Colour fading factors
A range of external and habitual factors affect the quality of colour and health of hair. Heat damaged hair can cause colour to fade or become dull, alongside the way you choose to change hair colour. Semi-permanent and temporary dye both fade quicker than permanent treatments, as well as:
- dye colour: colours like red have larger molecules, meaning they can’t penetrate the strand’s cortex fully. These tones will fade quicker than black or brown dyes.
- over-washing: constantly washing hair after dyeing it will gradually pull the dye molecules out, causing the colour to fade.
- already damaged hair: When hair is already damaged, the cuticles are weakened, which causes dye molecules to escape more easily.
Other colour fade causes are ahead.
Exposure to UV radiation is unavoidable, but it can erode the vibrancy of both natural and dyed colour. Sun exposure erodes the melanin pigments found in natural colour as well as dye molecules.
In New Zealand the UV levels are naturally high. To keep your hair colour strong around this daily stressor, use UV hair protection. Limit direct exposure when outside by wearing a hat and seek shade where possible. These measures reduce UV contact, which also protects keratin levels and supports the strength and feel of hair.
Apart from sun exposure, what we do when outside can place stress on hair. Chlorine found in swimming pools strips both natural and dyed colour by attaching itself to melanin and chemicals.

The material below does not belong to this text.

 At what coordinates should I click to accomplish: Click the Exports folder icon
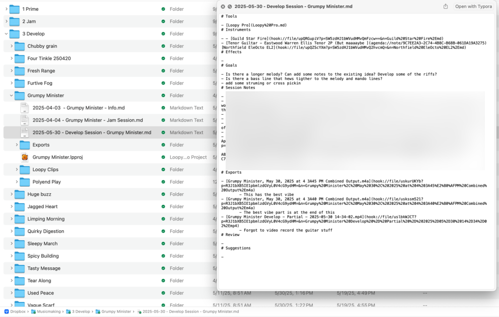click(25, 145)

It can also make hair feel brittle over time, by causing strand friction and damage to the cuticle.
When this kind of stress is placed on hair, using both preventative and after-care measures can help protect hair from colour fade. Rinsing hair before swimming in a pool reduces how much chlorinated water is absorbed into strands. Follow by rinsing hair directly after a swim to further help lessen the effects.
The outer layer of each strand holds in oil, which is hair’s natural source of moisture. When you change hair colour, the dyeing process strips away that moisture. The salt in seawater adds to the damage already in place by further pulling water from hair. This places friction on strands, increasing the occurrence of breakage and reducing the health of hair. To protect hair shine and stop colour fading, wear a cap when swimming, and rinse hair as soon as you’ve finished.
Heat damaged hair
The hair straightener temperature on conventional tools can get to extremely high levels. Regular styling with heated tools causes stress to the outer layer of hair and dye molecules within each strand.
Heat control products can help to minimise the damage incurred on hair. Using a heat protectant spray will coat the cuticle of the hair with silicone before styling, which locks in moisture and acts as a protective barrier.